My entire professional education and training has taught me that I am unhealthy and at risk for diseases because of my size. All of the work that I’ve done with the help of an amazing eating disorder therapist has started to unravel that conditioned way of thinking, but she also pushed me to be a voice of reason and fat advocate in my workspace. Some key points: thin people have aches, pains, need joint replacements, diabetes, high blood pressure, and heart diseases. A certain weight does not equal good health. 


It was at my last job, a well-known hospital in Beverly Hills, when I first applied my therapist’s advice. I was sitting in a space where one colleague was telling another that she was on a juice fast and it wasn’t fair that they were eating around her. She said, “I am not eating because I don’t want to get…” and trailed off as she was about to say “fat” and saw me. I finished the sentence for her. I said, “Fat? What’s wrong with being fat?” and she stumbled around her words. This felt better than any drug I had ever tried. Watching a thin white woman, in Beverly Hills, struggle to explain why she didn’t want to look like me was my new jam. 
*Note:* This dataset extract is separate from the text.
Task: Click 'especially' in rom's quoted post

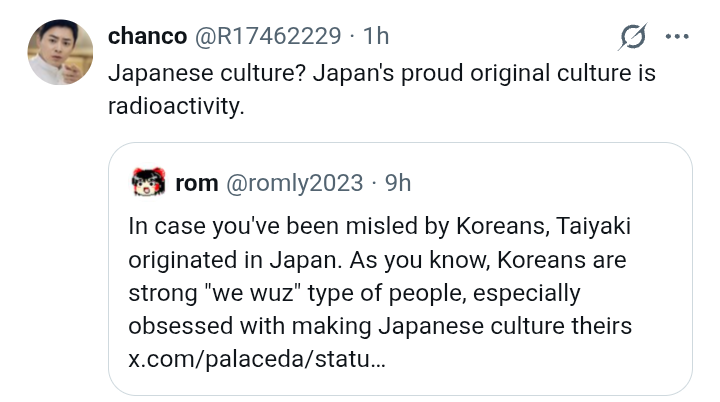Action: 527,294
Fatphobia and diet culture consume all of us in this world, but living and working in Los Angeles as a fat person is a daily, toxic, traumatic experience. Add to that the fact that I am working in a space that focuses on the faulty BMI calculations to guide their discussions. I worked in oncology where the only diet we suggested for folks on chemo is to eat whatever they can. As a fat nurse, I applauded my patients’ ability to consume only ice cream all day because at least they were getting sugar and carbs to provide energy. 


I’ve sat in consultations with nutritionists and oncologists telling our patients that they should not be limiting their sugar based on a misunderstanding that sugar feeds cancer. Sugar feeds all of our cells, and it is the nourishment that keeps our brains alive. While these things were positives throughout my day, I also had to navigate my entire workspace being filled with colleagues on fasts, signing up for weight loss challenges and Fit Bit groups.
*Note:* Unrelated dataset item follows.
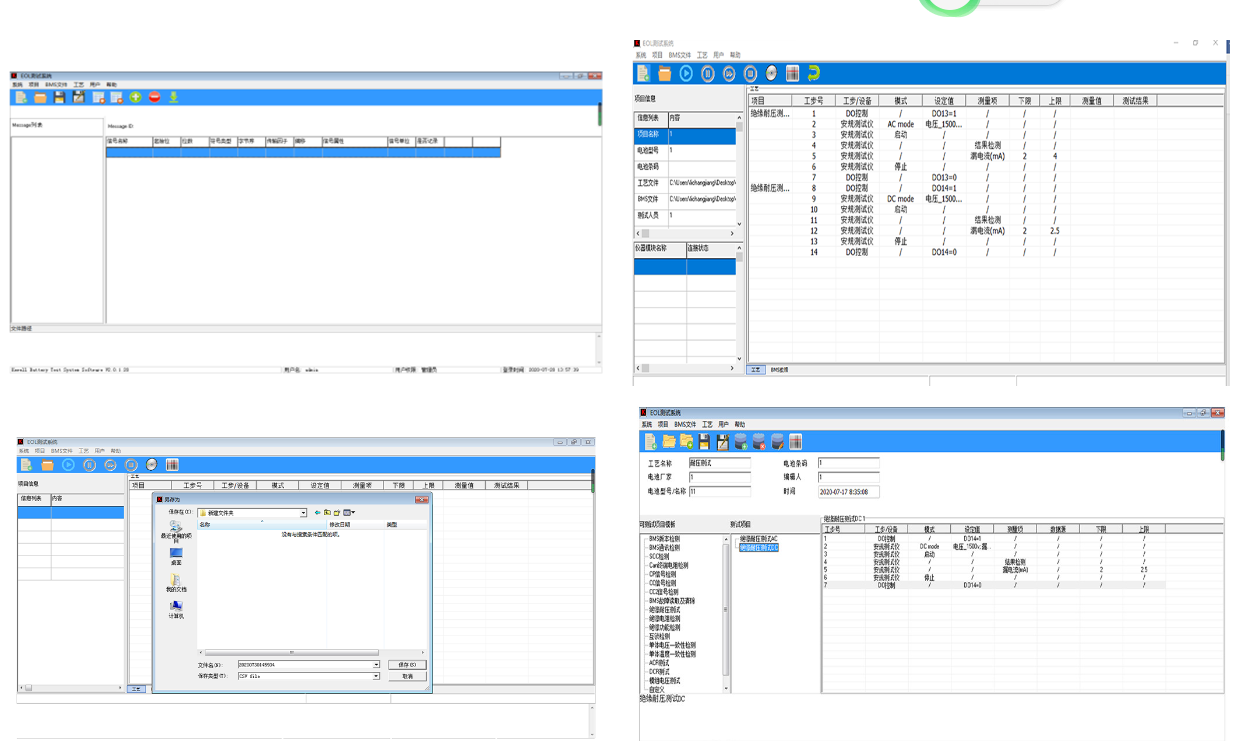
Task: Click the green downward arrow download icon
Action: click(173, 97)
I now work in a healthcare tech company, which I had hoped meant that the toxic environment would be lessened, but somehow it is worse. Every day is a struggle to not be triggered and fall down the hole of hating myself. Everyday I am confronted with people worried that their 18 almonds were too much or that they cannot stand near a plate of cookies in the kitchen because they cannot control themselves. Everyday I want to speak up and say something, but it is becoming more exhausting. 


I would much rather fight on behalf of my Black and brown coworkers, or educate someone on their use of gendered language. I’ve realized this is because I think that my own experiences are not as worthy. My empathy for others has somehow surpassed my own fight against what affects my personal mental health.


I recently came to the conclusion that because my experience in this fatphobic world is shared with fat Black women, it is important. Because it affects them more severely than it does myself, if I push back anytime I hear it, I may be able to change that person’s mind. I might make them think a little differently about their fatphobia, and in turn they won’t make the same mistake when sitting with their fat Black friends. 


We need to do better. 



About Jordan:

Jordan is an oncology research nurse and fat femme writer. She uses her social media accounts to promote her writing and to make space for voices that go unheard, whether it’s through her own words or sharing their posts. Her mission is to educate people (the white community specifically) on social justice issues specifically surrounding systemic racism toward black folks, the continued oppression of Black womxn, the importance of race in every discussion, and her LGBTQ+ community.